Garikai Tirikoti

まずは下の図表をご覧いただきたい。タイレワ、バンギーサなどとあるのはガリカイ氏が特定の「音の並び(チューン)」に付けた名称で、それぞれのチューンはその上に記した音階に属することを示す。

この中でソロ演奏で使用するのは主に、ミディアムチューンのマレンベとネマムササの2種類。ネマムササはメジャーチューン、マレンベはマイナーチューンとなる。

ミディアムをはさんでちょうど1オクターブ離れた位置に全く同じチューンが配してあり、Cにタイレワ、E♭にバンギーサ、マオロロ、ヤバンゴの各チューンがある。これら超高音、超低音のムビラはソロでは演奏されず、バンド構成のセッションにおいてそれぞれが高音部、低音部を担当するムビラとして使用される。

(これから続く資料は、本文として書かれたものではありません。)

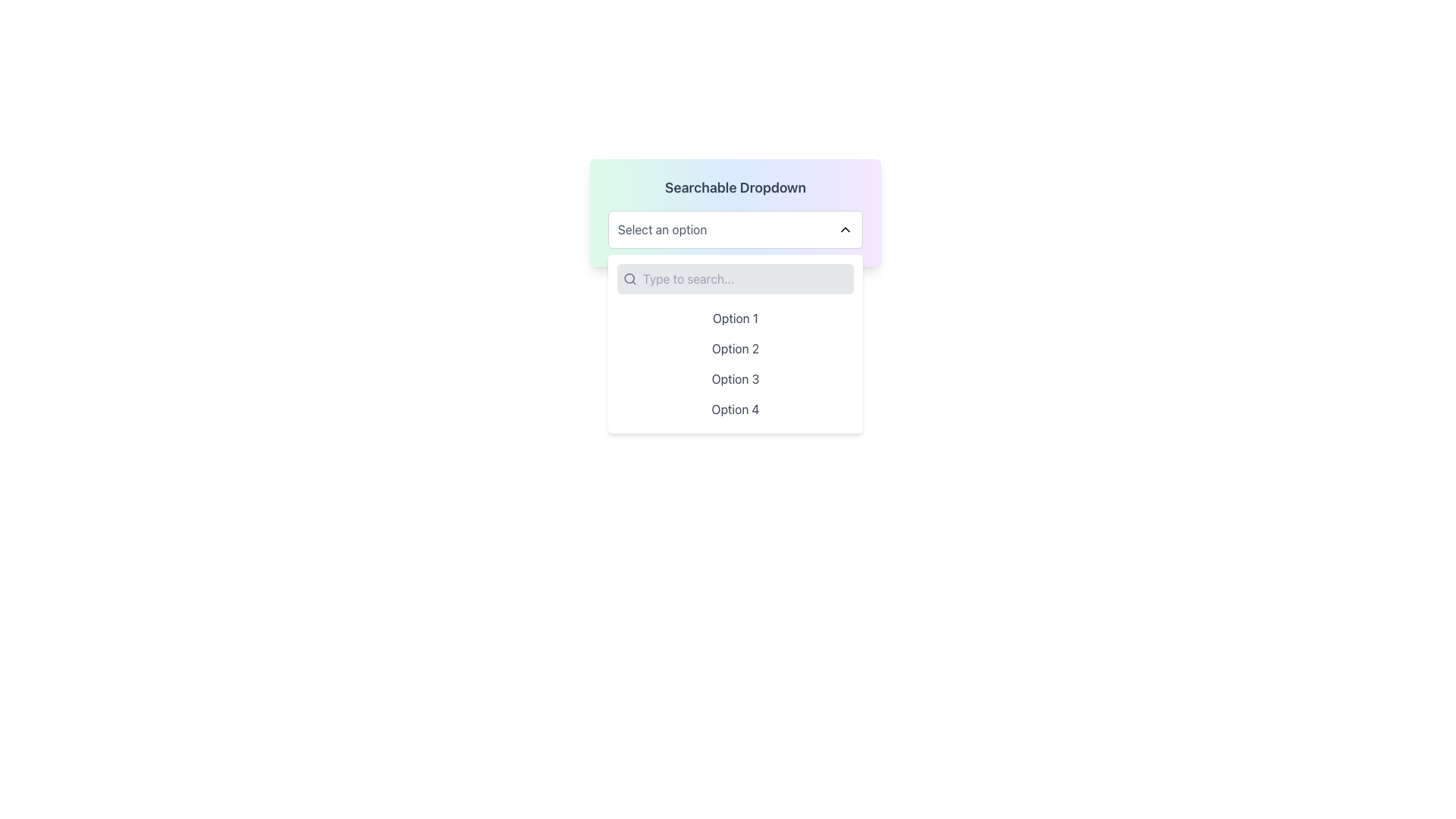  I want to click on the 'Select an option' dropdown menu, so click(735, 230).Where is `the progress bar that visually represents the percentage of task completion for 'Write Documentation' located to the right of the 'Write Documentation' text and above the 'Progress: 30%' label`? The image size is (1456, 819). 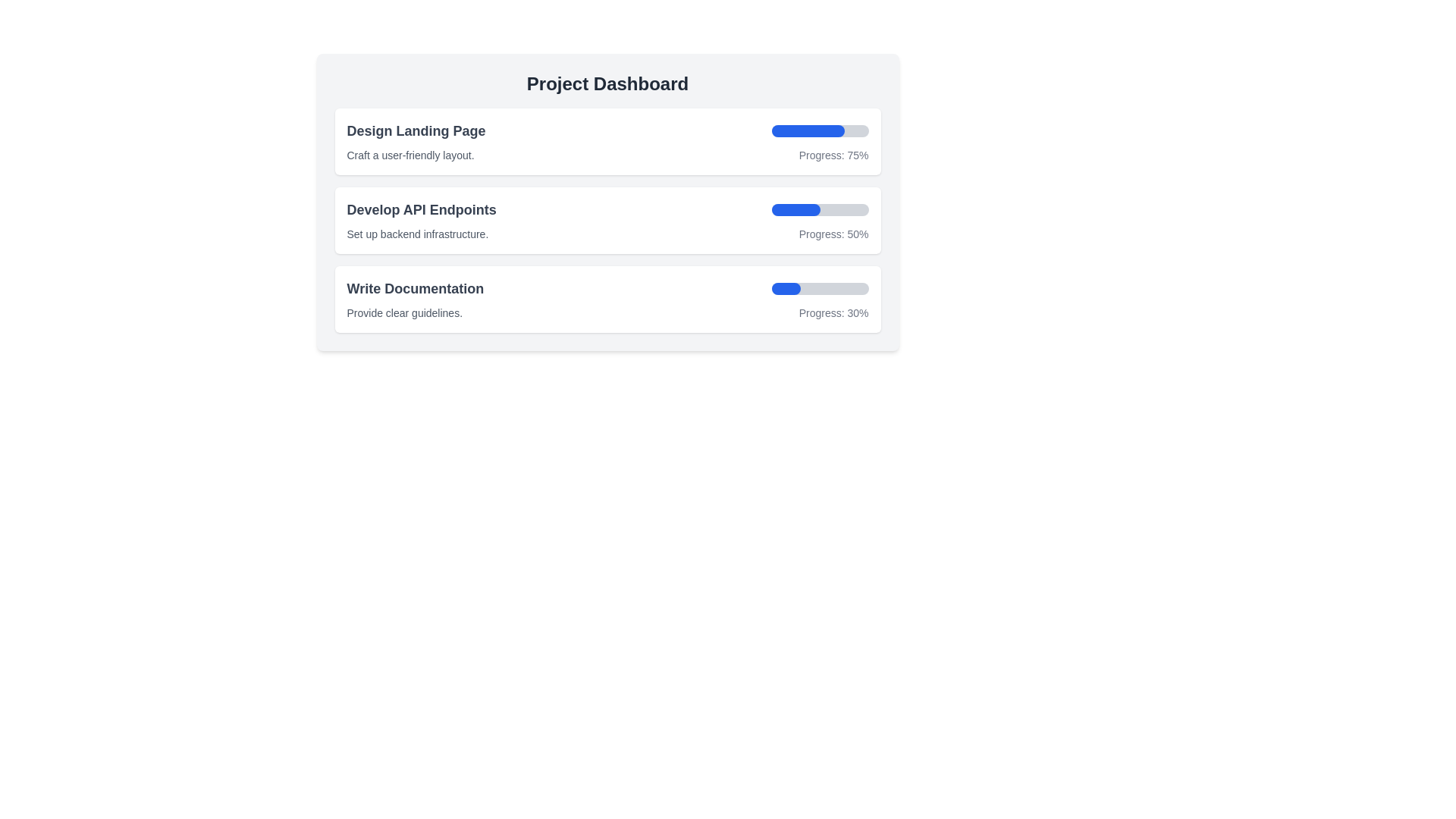 the progress bar that visually represents the percentage of task completion for 'Write Documentation' located to the right of the 'Write Documentation' text and above the 'Progress: 30%' label is located at coordinates (819, 289).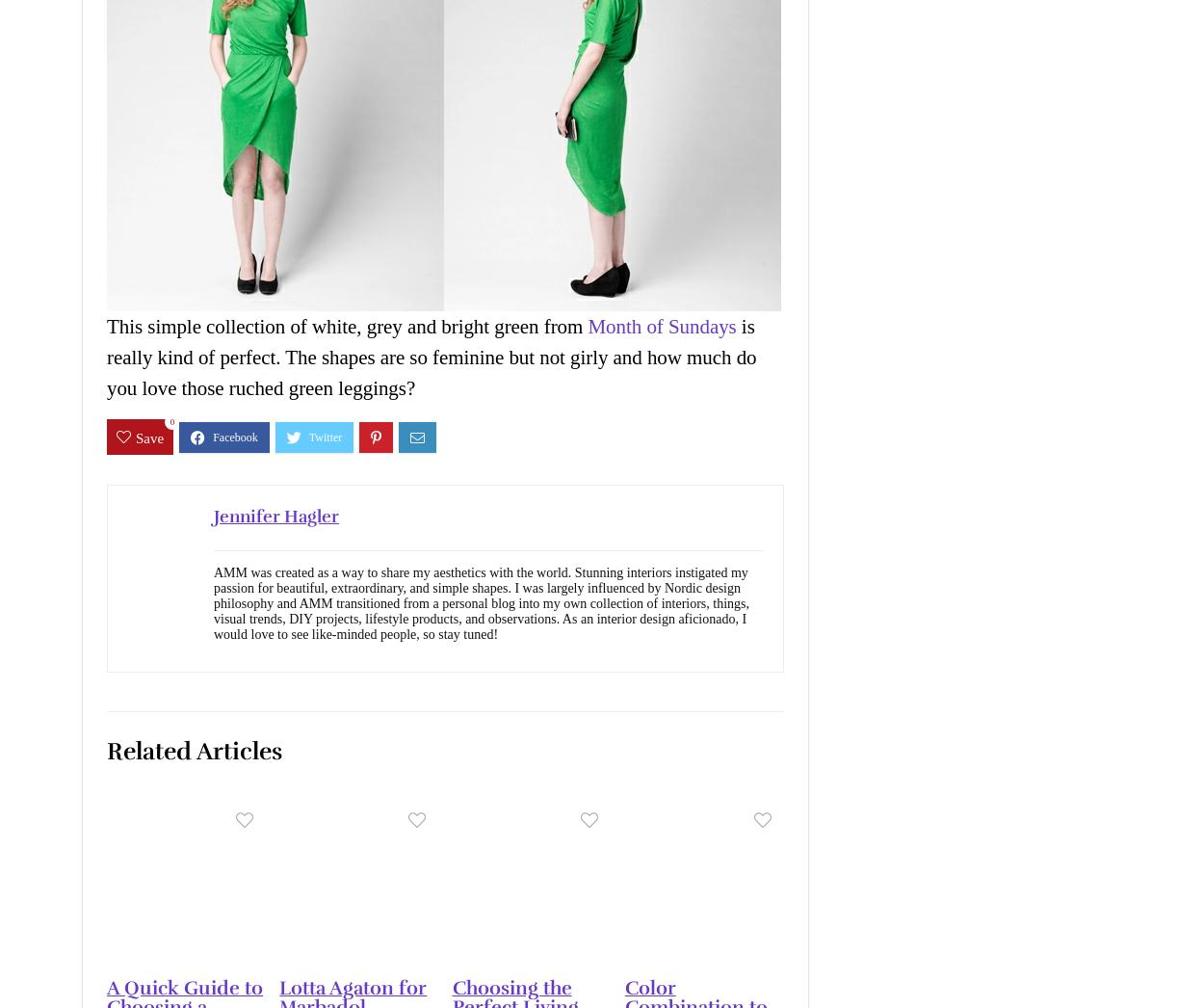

これを見ると、いかにもタイレワをセッションするときは高音のタイレワチューンと低音のタイレワチューンを使うかのように思われるが、ガリカイ氏のスタイルでは必ずしもそうはならない。タイレワチューンで何を弾いてもかまわないし、違うチューン2台でセッションもするし、それどころか同じ曲でセッションしなくてよい場合がある。たとえば、1人がマオロロを弾き、もう1人がそこへヤマロパという違う曲を合わせるといった具合。この自由さはジャズのインプロヴィゼイションに大変似ている。弾く人間の感覚とムビラの音色次第でどのようにも即興できるという、前衛的な演奏なのだ。

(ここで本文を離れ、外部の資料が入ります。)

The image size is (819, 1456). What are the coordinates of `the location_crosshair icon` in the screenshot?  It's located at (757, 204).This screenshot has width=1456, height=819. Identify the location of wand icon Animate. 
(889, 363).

ところで、このヤバンゴ・チューンというのは、ガリカイ氏がジンバブエで(世界で)初めて発見したチューンだそう。ガリカイ氏に限らず、アーチストが就寝中に夢を見て、その夢の中で今まで自分が知らなかったチューンを教えられ、起きてからそのチューンをムビラを作ったというのは、実はしばしば聞く話である。